That seems to be one lesson learned by the vice president of Evergreen Entertainment LLC, which operates St. Croix Falls Cinema 8 in St. Croix Falls, Wis. His chain of five theaters is now the target of a Facebook BOYCOTT page that has drawn 5,100 fans and counting, after he wrote the following response to a complaint (* are mine):


Drive to White Bear Lake and also go fuc* yourself. If you dont have money for entertainment, get a better job, and don't pay for everything on your credit or check card. You can also shove your time and gas up your fuc*ing a**. Also, find better things to do with your time. This email is an absolute joke. We don't care to have you as a customer.
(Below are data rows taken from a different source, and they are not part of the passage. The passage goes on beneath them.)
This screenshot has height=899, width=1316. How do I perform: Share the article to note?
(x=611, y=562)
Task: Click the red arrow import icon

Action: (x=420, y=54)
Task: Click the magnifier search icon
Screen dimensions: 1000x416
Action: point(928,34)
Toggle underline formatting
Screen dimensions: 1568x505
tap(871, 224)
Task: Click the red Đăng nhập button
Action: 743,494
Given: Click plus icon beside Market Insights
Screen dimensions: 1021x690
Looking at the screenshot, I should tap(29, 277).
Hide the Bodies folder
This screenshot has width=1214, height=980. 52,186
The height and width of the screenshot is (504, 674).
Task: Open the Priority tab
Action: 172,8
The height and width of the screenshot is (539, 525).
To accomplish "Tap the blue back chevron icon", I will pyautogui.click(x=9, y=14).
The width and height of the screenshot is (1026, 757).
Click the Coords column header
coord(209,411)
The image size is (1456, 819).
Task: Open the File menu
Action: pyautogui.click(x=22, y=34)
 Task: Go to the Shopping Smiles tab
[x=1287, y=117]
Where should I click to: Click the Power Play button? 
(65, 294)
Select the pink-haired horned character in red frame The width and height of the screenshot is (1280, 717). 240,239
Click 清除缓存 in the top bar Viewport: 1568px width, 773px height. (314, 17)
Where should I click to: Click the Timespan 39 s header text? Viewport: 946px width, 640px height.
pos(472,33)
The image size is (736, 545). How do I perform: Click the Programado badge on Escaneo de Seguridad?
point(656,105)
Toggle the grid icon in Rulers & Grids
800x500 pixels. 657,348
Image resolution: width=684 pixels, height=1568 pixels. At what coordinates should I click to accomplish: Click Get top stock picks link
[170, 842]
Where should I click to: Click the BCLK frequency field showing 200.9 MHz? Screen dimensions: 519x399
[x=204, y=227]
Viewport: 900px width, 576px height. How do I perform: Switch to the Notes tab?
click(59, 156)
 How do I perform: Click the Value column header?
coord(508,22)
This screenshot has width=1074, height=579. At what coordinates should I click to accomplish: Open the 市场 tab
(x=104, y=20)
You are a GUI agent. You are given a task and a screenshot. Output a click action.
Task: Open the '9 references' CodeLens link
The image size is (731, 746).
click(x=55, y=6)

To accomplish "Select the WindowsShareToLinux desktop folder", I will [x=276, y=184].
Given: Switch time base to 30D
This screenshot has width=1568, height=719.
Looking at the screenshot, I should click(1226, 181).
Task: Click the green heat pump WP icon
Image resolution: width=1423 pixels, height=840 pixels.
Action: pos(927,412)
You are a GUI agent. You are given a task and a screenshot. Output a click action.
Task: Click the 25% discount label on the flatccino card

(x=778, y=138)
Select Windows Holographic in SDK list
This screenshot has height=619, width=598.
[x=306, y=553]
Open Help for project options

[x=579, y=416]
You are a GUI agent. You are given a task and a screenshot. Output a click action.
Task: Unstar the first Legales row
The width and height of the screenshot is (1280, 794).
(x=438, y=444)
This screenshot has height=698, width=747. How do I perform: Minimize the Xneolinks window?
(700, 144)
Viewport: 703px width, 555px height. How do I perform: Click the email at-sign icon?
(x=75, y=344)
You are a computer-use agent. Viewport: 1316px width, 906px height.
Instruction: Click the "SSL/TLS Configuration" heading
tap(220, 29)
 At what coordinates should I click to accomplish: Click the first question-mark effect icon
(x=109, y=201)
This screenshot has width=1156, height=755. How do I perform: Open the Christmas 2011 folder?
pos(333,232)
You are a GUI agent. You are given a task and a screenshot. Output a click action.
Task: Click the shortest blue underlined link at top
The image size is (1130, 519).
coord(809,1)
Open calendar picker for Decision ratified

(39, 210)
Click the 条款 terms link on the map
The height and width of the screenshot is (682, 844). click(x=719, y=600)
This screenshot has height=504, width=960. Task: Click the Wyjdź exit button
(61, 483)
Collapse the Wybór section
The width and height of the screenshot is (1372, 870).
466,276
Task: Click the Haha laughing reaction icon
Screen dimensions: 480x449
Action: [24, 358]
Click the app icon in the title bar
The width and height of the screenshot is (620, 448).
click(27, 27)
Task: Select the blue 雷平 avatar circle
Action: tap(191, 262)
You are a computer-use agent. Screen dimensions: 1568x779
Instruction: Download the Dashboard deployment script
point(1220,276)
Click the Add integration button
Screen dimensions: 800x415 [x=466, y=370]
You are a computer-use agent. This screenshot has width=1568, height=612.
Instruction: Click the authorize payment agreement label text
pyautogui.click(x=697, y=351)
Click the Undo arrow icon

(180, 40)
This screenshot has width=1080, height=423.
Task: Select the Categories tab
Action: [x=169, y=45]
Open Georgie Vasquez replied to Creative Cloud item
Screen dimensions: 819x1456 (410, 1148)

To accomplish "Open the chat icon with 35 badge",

Let me know if you need directions to white bear lake.

Steven J. Payne - Vice President

Payne has since apologized, but the apology came too little too late. It seems other customers have had complaints about the theater, but never had a forum to complain. From our viewpoint, they represent the most dangerous loss of revenue for a company —customers who never complain but never make another purchase.

Not everyone who comments on the boycott page is sympathetic to Sarah Kohl-Leaf of Taylors Falls, Minn. They say her original letter was the catalyst for the response. I cannot agree with that. Retail customers write impassioned letters all the time. Her complaints:

• Lack of an ability to pay with a credit or debit card.
• An ATM cash machine that was out of cash or service.
• A movie interruption to check ticket stubs against the count.

Payne didn't need to be offended by the complaint. They are all valid, and might explain why more customers are not visiting the company's establishments. Sarah deserved a thank you more than she deserved a fu*k off letter.

Everyone has the potential to be the media.

As the Facebook boycott page takes off, mainstream media is starting to pick up the story, including The Minneapolis - St. Paul Star Tribune, Consumerist, and The Sun in Osceola, Wis.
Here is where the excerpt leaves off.